(Collected data entries)

* * * * *

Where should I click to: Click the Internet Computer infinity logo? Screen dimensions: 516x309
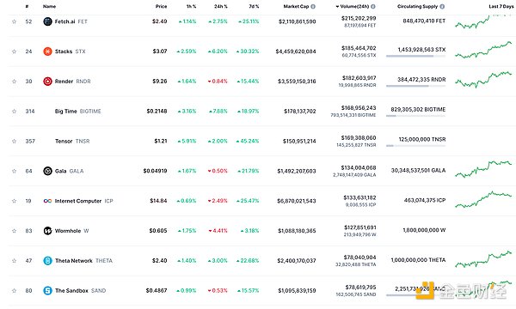coord(47,201)
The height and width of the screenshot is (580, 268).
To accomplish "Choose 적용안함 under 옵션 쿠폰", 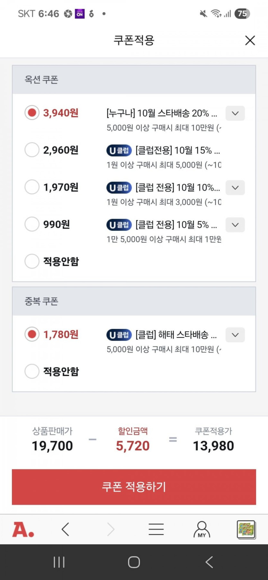I will pos(32,261).
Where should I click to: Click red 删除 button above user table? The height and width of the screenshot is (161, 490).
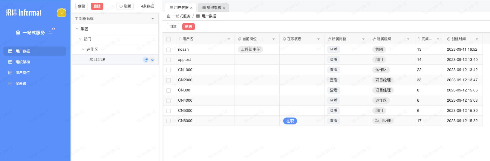point(188,27)
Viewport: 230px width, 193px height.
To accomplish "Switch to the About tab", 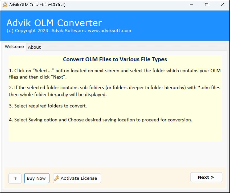I will pyautogui.click(x=34, y=47).

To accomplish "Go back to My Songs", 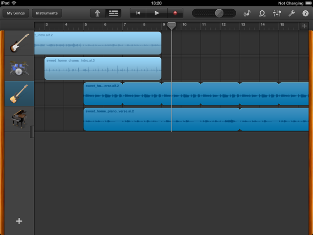I will (x=16, y=13).
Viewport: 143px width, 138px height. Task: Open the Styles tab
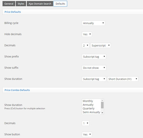(x=21, y=4)
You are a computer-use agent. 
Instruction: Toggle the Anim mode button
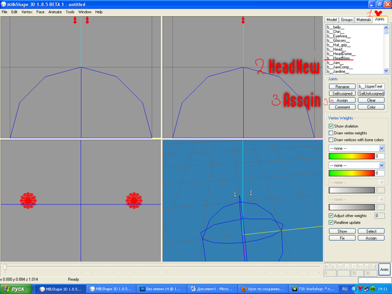pos(384,270)
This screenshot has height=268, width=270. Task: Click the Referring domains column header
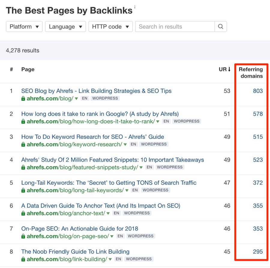pos(251,73)
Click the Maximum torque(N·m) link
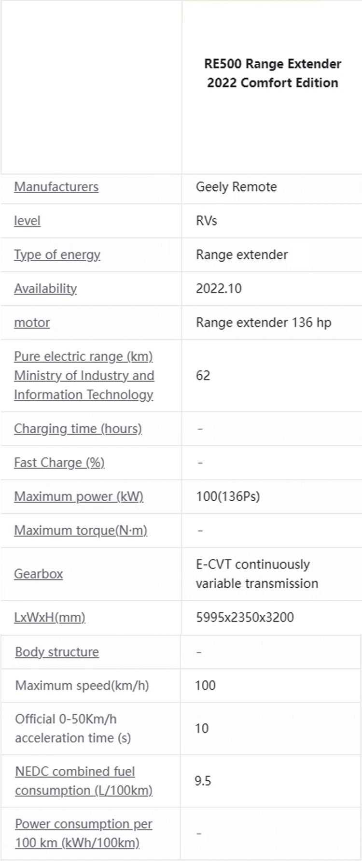The width and height of the screenshot is (362, 861). (x=81, y=530)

* * * * *

--- Exercise objective ---
Would you transcribe exactly, and only, the lines from the one containing "This screenshot has" through the last line of the records above, both included, leaving out the pictures?

--- Reply ---
This screenshot has height=268, width=270. Task: Click the Referring domains column header
pos(251,73)
Click the Maximum torque(N·m) link
The width and height of the screenshot is (362, 861). (x=81, y=530)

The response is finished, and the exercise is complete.